__ACTIVITY__: Write the records out once more. Leave each line exactly as given.

[[ MATERIAL FOR THIS EXERCISE open ]]

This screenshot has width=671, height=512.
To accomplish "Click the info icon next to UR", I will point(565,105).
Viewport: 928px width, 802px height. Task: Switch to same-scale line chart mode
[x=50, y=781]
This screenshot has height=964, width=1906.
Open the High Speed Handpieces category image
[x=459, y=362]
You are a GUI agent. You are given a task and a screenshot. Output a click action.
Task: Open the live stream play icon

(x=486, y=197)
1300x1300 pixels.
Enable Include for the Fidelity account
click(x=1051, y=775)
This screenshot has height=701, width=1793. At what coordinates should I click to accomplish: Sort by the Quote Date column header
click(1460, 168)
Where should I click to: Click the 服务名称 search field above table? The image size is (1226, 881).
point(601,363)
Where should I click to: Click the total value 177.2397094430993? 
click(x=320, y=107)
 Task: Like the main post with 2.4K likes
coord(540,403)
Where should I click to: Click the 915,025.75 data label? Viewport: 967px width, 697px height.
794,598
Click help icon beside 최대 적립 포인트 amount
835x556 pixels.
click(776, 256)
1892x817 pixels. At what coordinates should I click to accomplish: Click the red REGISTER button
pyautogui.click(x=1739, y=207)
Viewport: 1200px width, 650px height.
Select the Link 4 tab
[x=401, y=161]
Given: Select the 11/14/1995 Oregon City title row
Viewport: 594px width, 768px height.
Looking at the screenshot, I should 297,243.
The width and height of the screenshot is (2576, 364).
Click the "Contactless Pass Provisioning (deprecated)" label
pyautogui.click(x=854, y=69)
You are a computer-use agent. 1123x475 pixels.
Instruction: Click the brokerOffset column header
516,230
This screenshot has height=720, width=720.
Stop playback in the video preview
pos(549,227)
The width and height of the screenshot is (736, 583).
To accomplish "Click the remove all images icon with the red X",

[[ MATERIAL FOR THIS EXERCISE closed ]]

__EXERCISE RESPONSE__:
This screenshot has width=671, height=512.
To accomplish "Click the info icon next to UR", I will point(565,105).
Viewport: 928px width, 802px height. Task: Switch to same-scale line chart mode
[x=50, y=781]
This screenshot has height=964, width=1906.
Open the High Speed Handpieces category image
[x=459, y=362]
You are a GUI agent. You are given a task and a screenshot. Output a click action.
Task: Open the live stream play icon

(x=486, y=197)
1300x1300 pixels.
Enable Include for the Fidelity account
click(x=1051, y=775)
This screenshot has height=701, width=1793. At what coordinates should I click to accomplish: Sort by the Quote Date column header
click(1460, 168)
Where should I click to: Click the 服务名称 search field above table? The image size is (1226, 881).
point(601,363)
Where should I click to: Click the total value 177.2397094430993? 
click(x=320, y=107)
 Task: Like the main post with 2.4K likes
coord(540,403)
Where should I click to: Click the 915,025.75 data label? Viewport: 967px width, 697px height.
794,598
Click help icon beside 최대 적립 포인트 amount
835x556 pixels.
click(776, 256)
1892x817 pixels. At what coordinates should I click to accomplish: Click the red REGISTER button
pyautogui.click(x=1739, y=207)
Viewport: 1200px width, 650px height.
Select the Link 4 tab
[x=401, y=161]
Given: Select the 11/14/1995 Oregon City title row
Viewport: 594px width, 768px height.
Looking at the screenshot, I should 297,243.
The width and height of the screenshot is (2576, 364).
Click the "Contactless Pass Provisioning (deprecated)" label
pyautogui.click(x=854, y=69)
You are a computer-use agent. 1123x475 pixels.
Instruction: Click the brokerOffset column header
516,230
This screenshot has height=720, width=720.
Stop playback in the video preview
pos(549,227)
The width and height of the screenshot is (736, 583).
To accomplish "Click the remove all images icon with the red X",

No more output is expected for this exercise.